A vacant loft in Chelsea that we just happened upon recently. Ah, the provocation of empty space. It always excites my “if only!” energy.

Often discussed, but still a furtive topic: How does an artist finds his or her voice? An identifiable style, that creative stride that becomes signatory?

The search for that essence is part of what gets tracked by art historians in studying the trajectory of every canonical artist. When does it appear? How does it come to be? Who are the influences from which it is fashioned?

As I said, it is furtive.

David Orr begins his recent review of two books of poetry by Matthew Zapruder and Rachel Wetzsteon* with his take on this topic:

According to conventional wisdom, younger poets are engaged in “finding their voices” — a process often described in terms that make it seem like a cross between having an epiphany and having an aneurysm…

Many readers think of a poet’s distinctive style as being “found,” rather than, for example, “built.” They suppose it arrives as “an unstopping flood,” rather than in dribs and drabs and half measures. They believe it’s a matter of, yes, inspiration.

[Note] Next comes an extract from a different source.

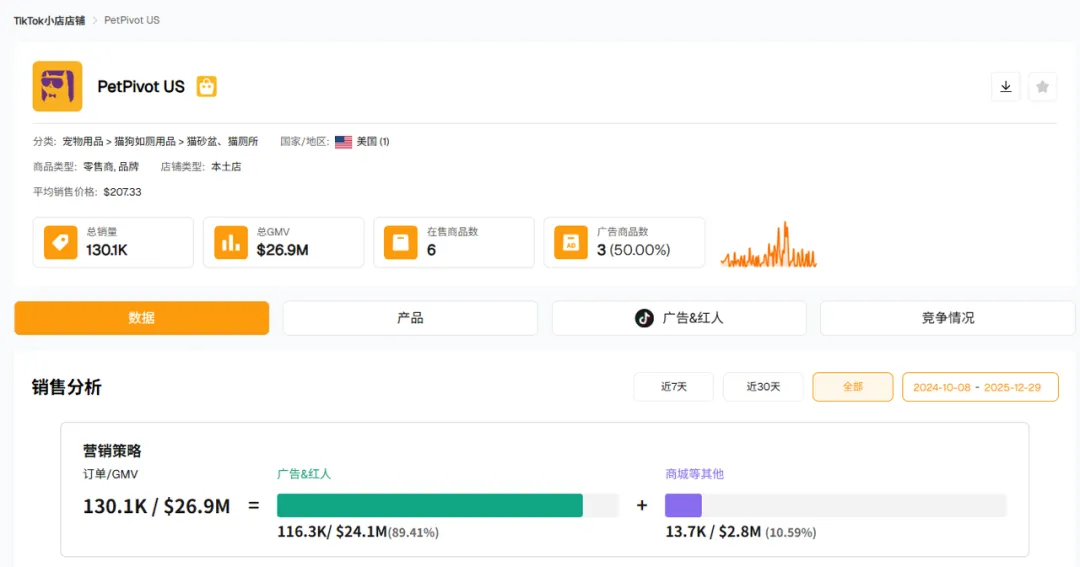The width and height of the screenshot is (1080, 567).
Task: Click the orange sales trend sparkline chart
Action: [x=768, y=247]
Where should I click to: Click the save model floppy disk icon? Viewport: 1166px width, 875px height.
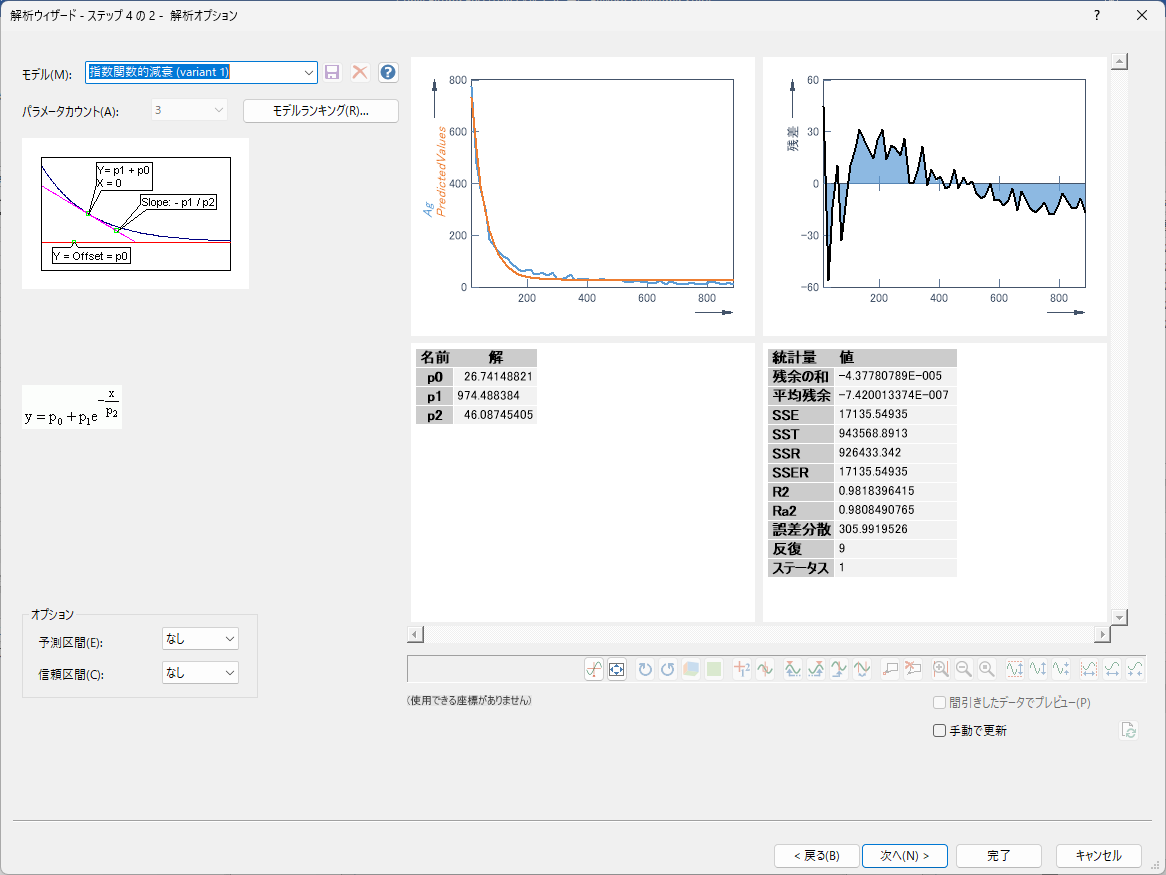pyautogui.click(x=333, y=72)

And in some ways, it is. But it also isn’t. The achievement of a style is like the achievement of an individual poem writ large: it’s a delicate balance of confidence and guesswork, as the writer simultaneously relies on what’s worked in the past, bets on what might work right now and tries to leave a little room for things that might work in the future. It’s like baking a pie with a recipe in one hand and a wish list in the other. Some poets manage the feat in their first books (Bishop), others take a couple of outings to get things right (Larkin) and still others pass through multiple styles over the courses of long careers (Yeats, Auden). The process is fascinatingly byzantine, but it’s not really a matter of “divine prompting”; rather, a poet arrives at a style through the same combination of staggering labor and jolts of luck that most complex activities depend on.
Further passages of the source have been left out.